There are two more factors that I believe have contributed to my writing. The first is the fact of being born in Montreal of a large, but dwindling, family of Irish descent. This Irish background is rich in experience and family history; names such as Callaghan, Flanagan, and Sweeney are all a part of the family which has been in Montreal since before 1840. They were not wealthy people, although a few made names for themselves, but they were hardworking and improved conditions for the lives of their descendants. Their values, religious faith, and large families made them what they were. I am grateful for being a part of this ancestry.

A final factor that has helped shaped my poetry is the tradition of writing poetry in English-speaking Montreal. Growing up in Montreal in the 1950s, I always took for granted that poets lived and worked in the community in which I lived. Poets were never “someplace else”—they were right here. So the idea of becoming a poet was never unusual. Just as I appreciate my Irish heritage, I also benefited from the poetry community into which I was born. In the 1970s I was associated with Vehicule Art Gallery where I attended and organized readings while a graduate student at McGill University. I associated with other poets, and my first full-length collection of poems was published.
I have always aimed at a directness of statement and emotion in my poems, to communicate an image and a strong emotion; to merge the personal self with the archetypal self. Poetry is the voice of the psyche speaking through the poet. These poems, selected from twenty years of published work, map the convolutions, terrain, and geography of the soul.
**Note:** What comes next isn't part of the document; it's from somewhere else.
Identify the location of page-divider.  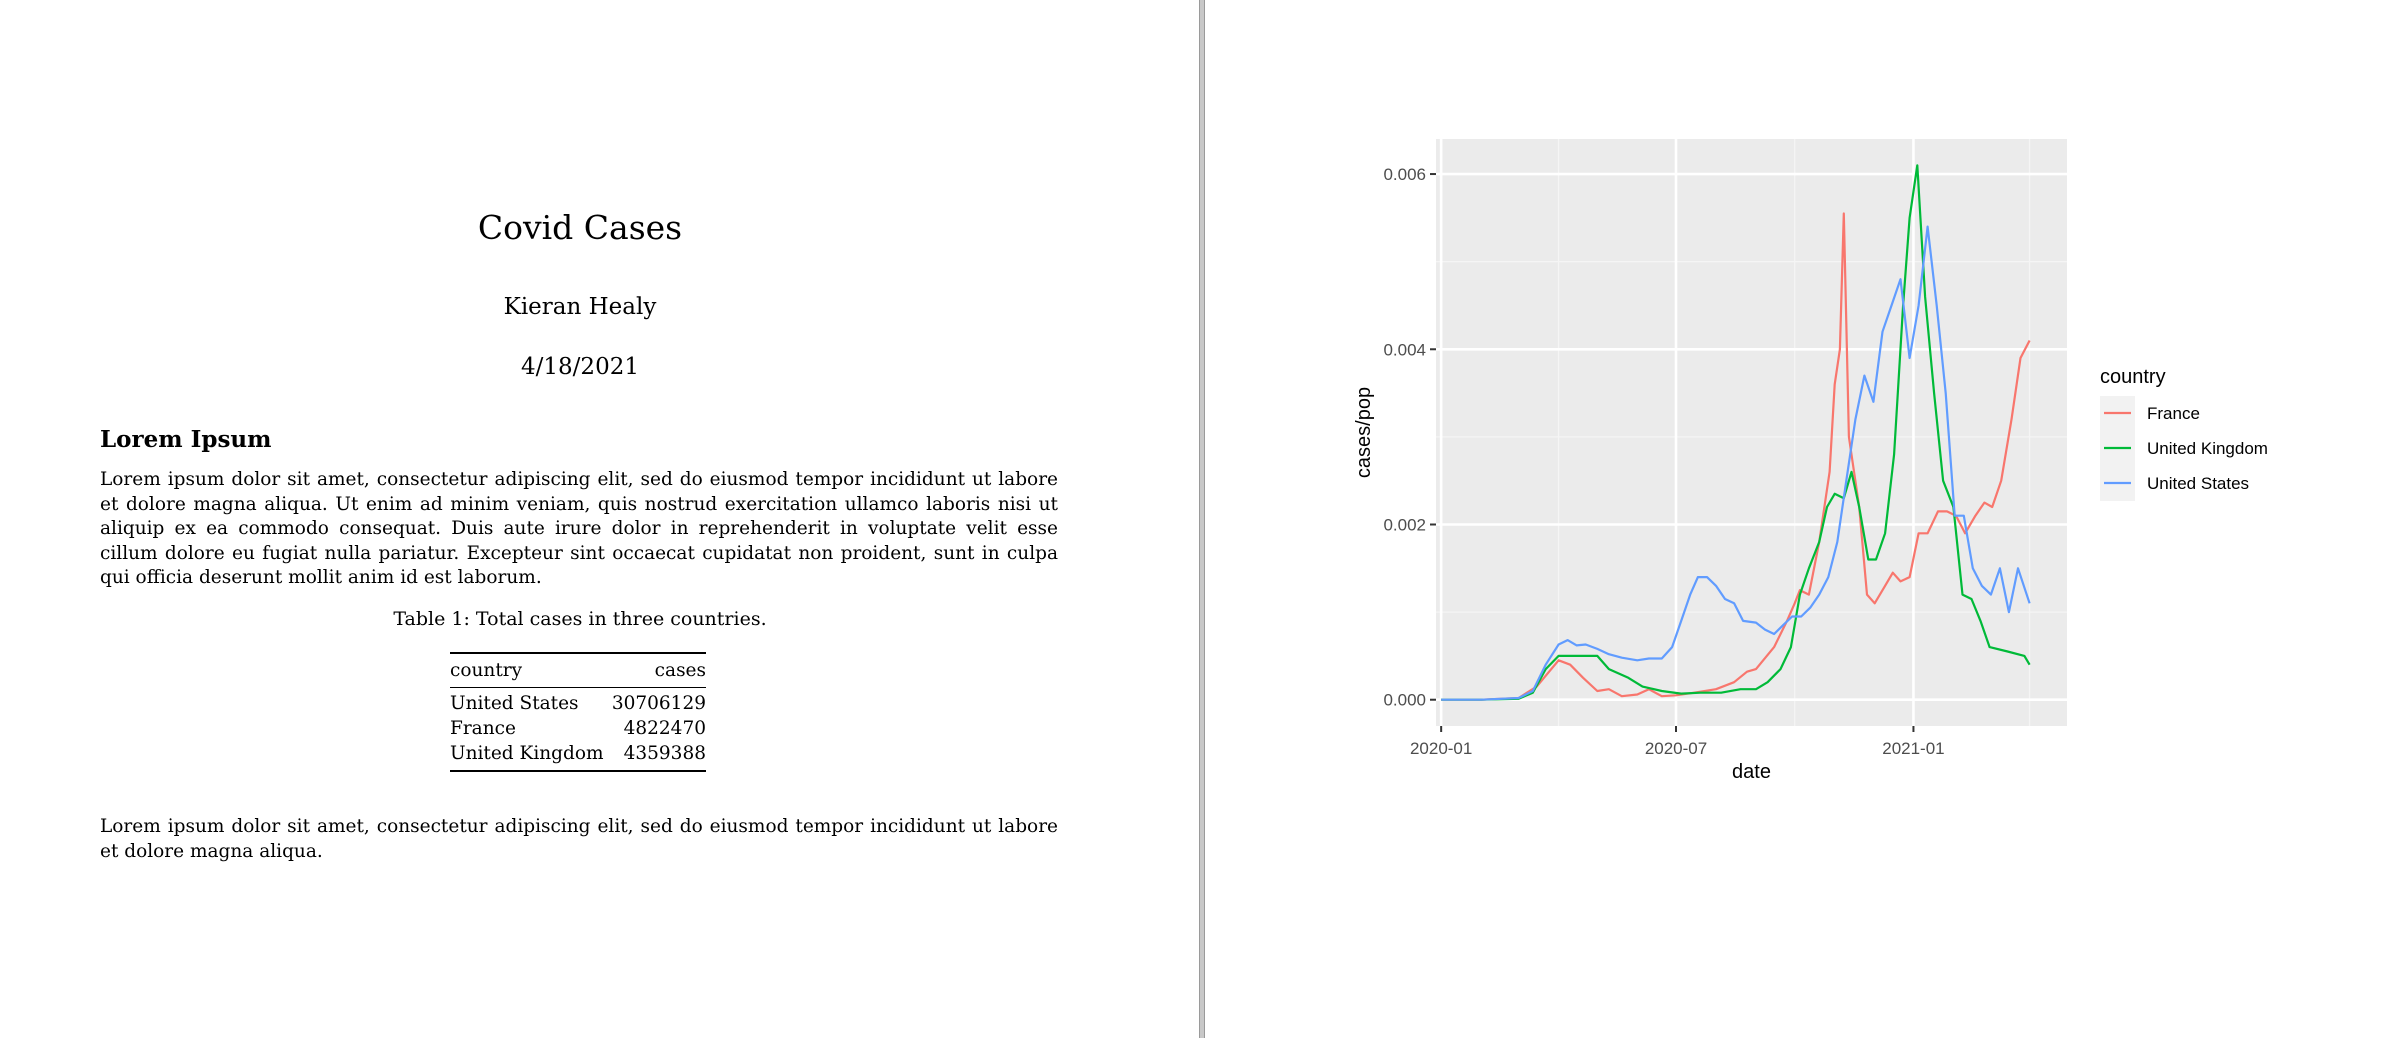
(1202, 519).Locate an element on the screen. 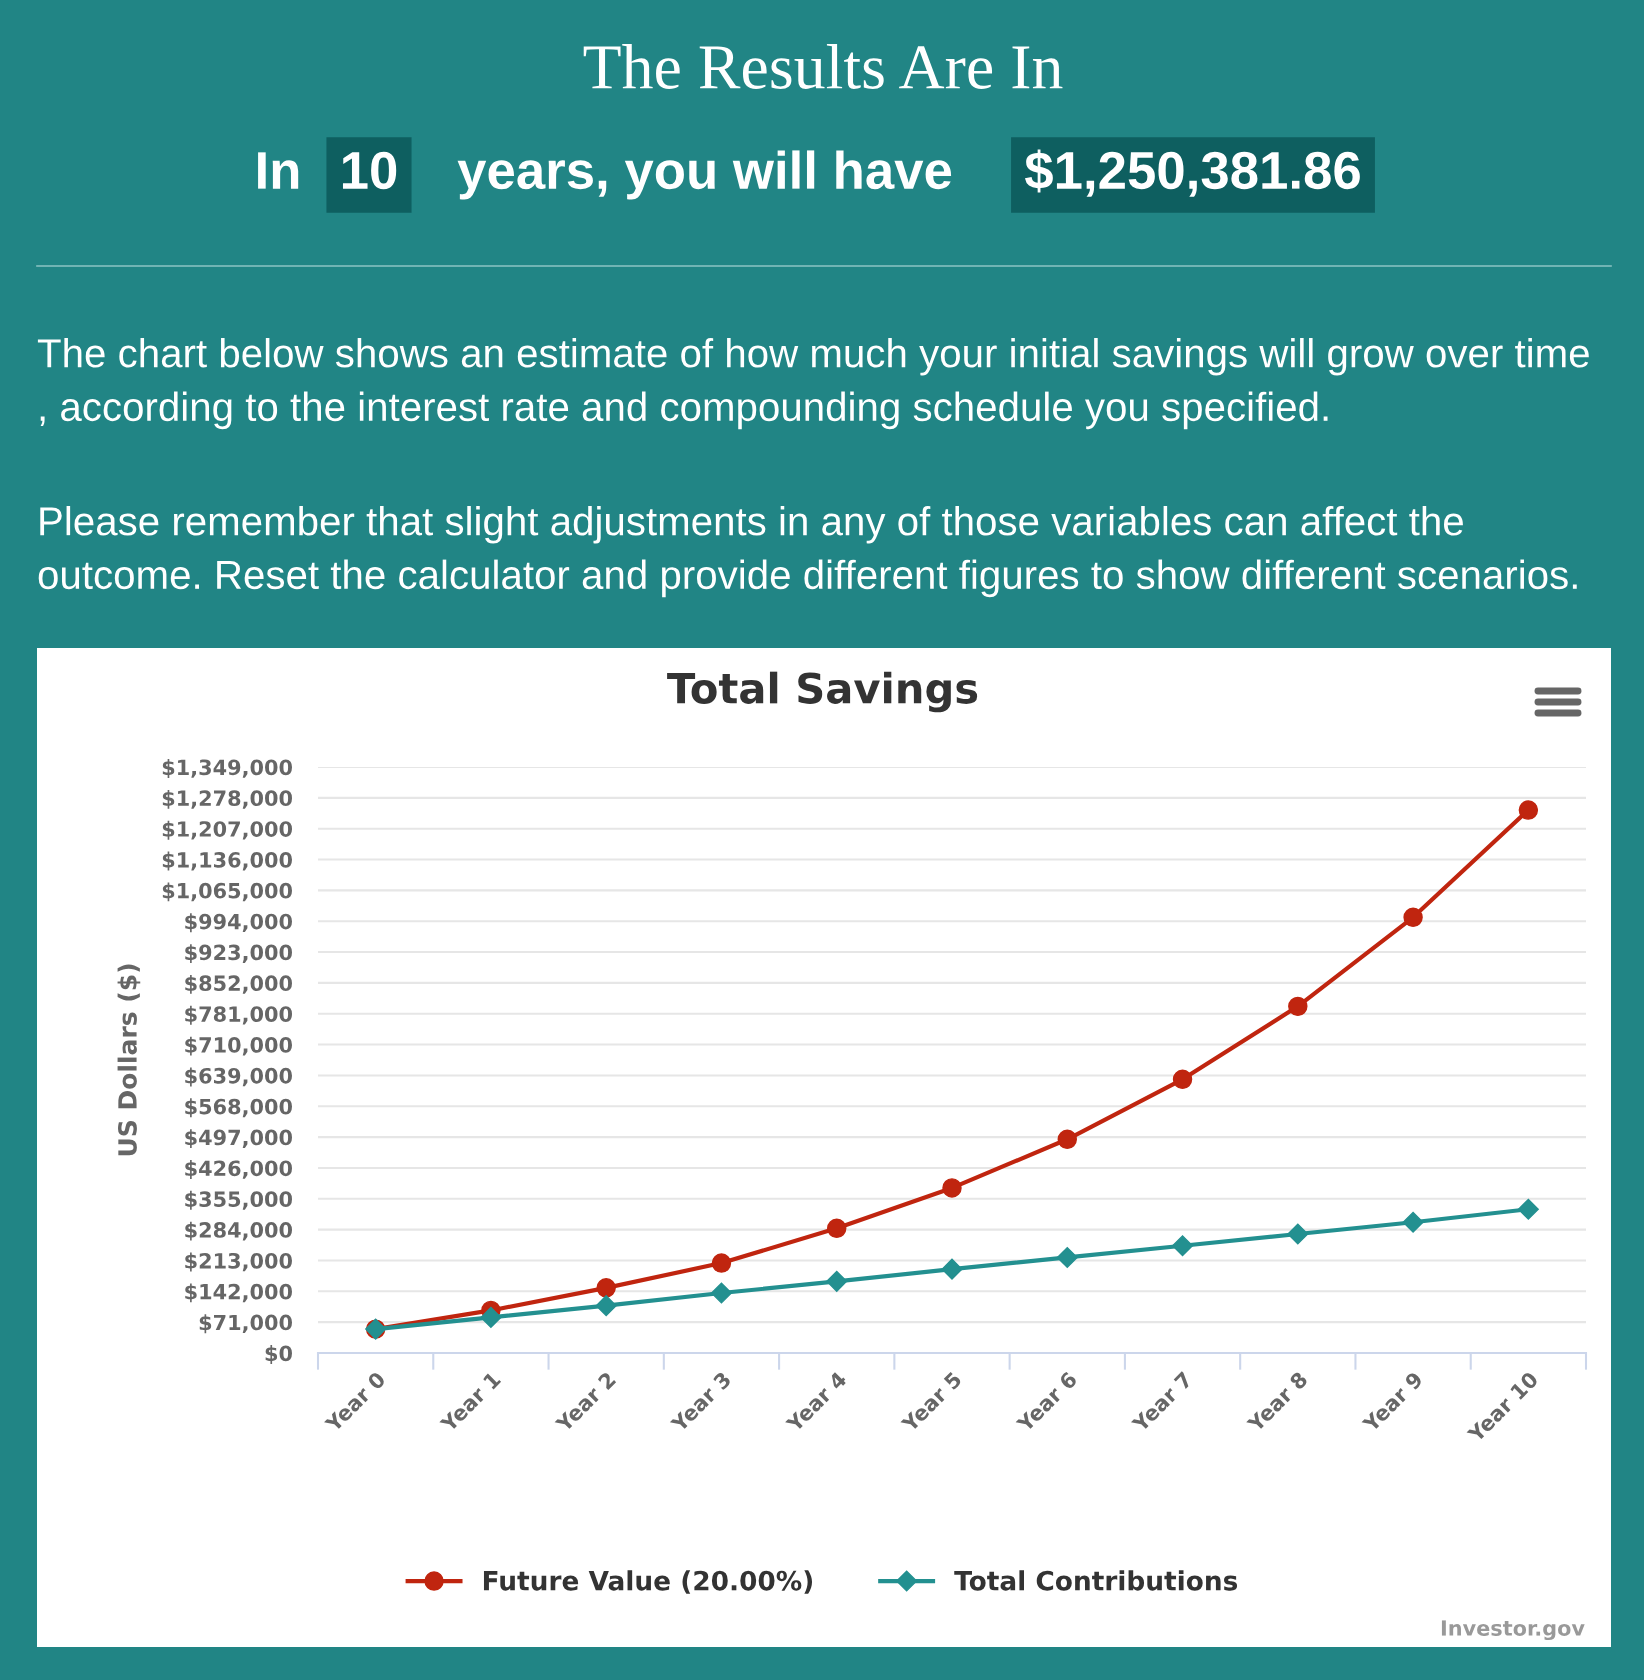 The image size is (1644, 1680). text: Please remember that slight adjustments in any of those variables can affect the outcome. Reset the calculator and provide different figures to show different scenarios. is located at coordinates (808, 552). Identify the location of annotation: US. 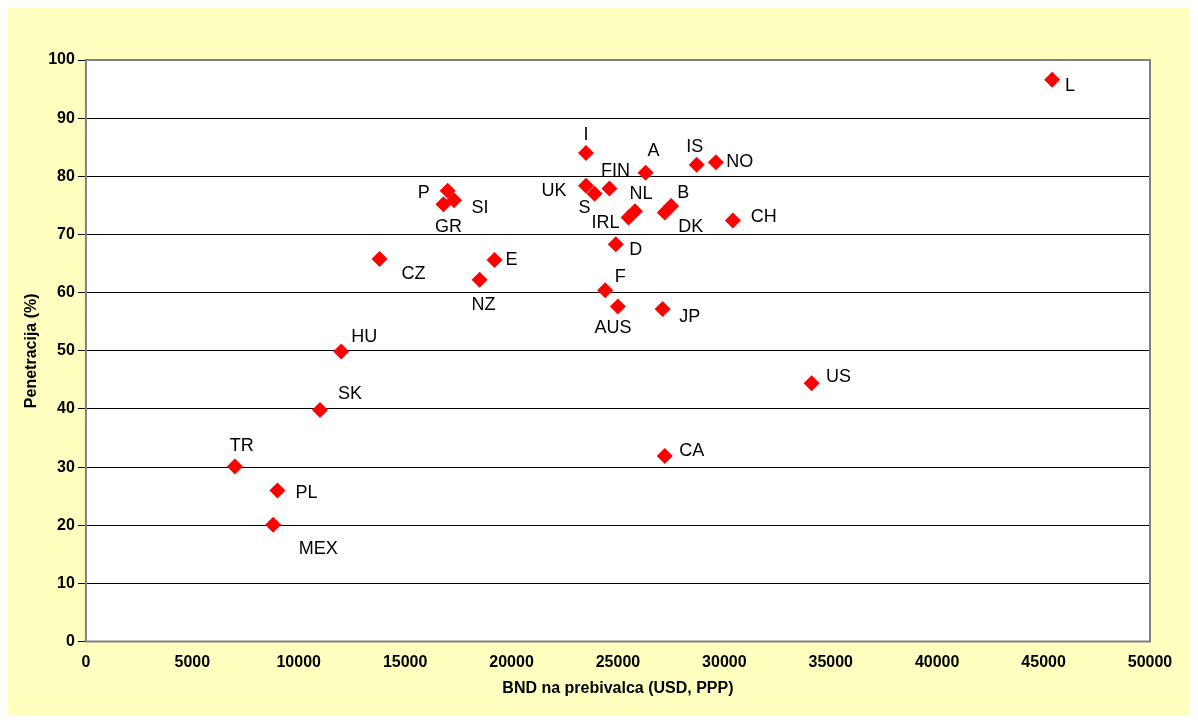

My poetic journey, from the early dreams and writing to the publication of this Selected Poems, has been a reaching out to other people. From the initial isolation as an adolescent poet until now, I have been blessed with meeting certain individuals who have encouraged and inspired me. My association with poet and editor Carolyn Zonailo began in 1989 with the publication, by Caitlin Press, of my book Family Album. CZ has edited my poetry and helped to prepare manuscripts for publication. We have shared a collaboration in writing and in life, living most of the year in Montreal, but spending as much time as possible each year in her native Vancouver, British Columbia. I would like to thank CZ for selecting the poems in this collection, urging me to write this preface, and for editing.

I would like to thank Louis Dudek for being my teacher and friend from McGill University days to the present. George and Jeanne Johnston extended to me friendship and the joy of discussing poetry and literature. Ken Norris, a colleague since the early 1970’s, has offered on-going encouragement. Jake Morrissey has often listened with appreciation to my work. Sonja Skarstedt and Geof Isherwood began Empyreal Press in Montreal in the early 1990s; with bravado and a belief in the importance of poetry they published each volume of The Shadow Trilogy. I would like to thank Endre Farkas and Gordon Shillingford for offering their support through the Muses’ Company. Finally, I would also like to thank the Canada Council for writing time during two grants, and for project grants in support of individual books.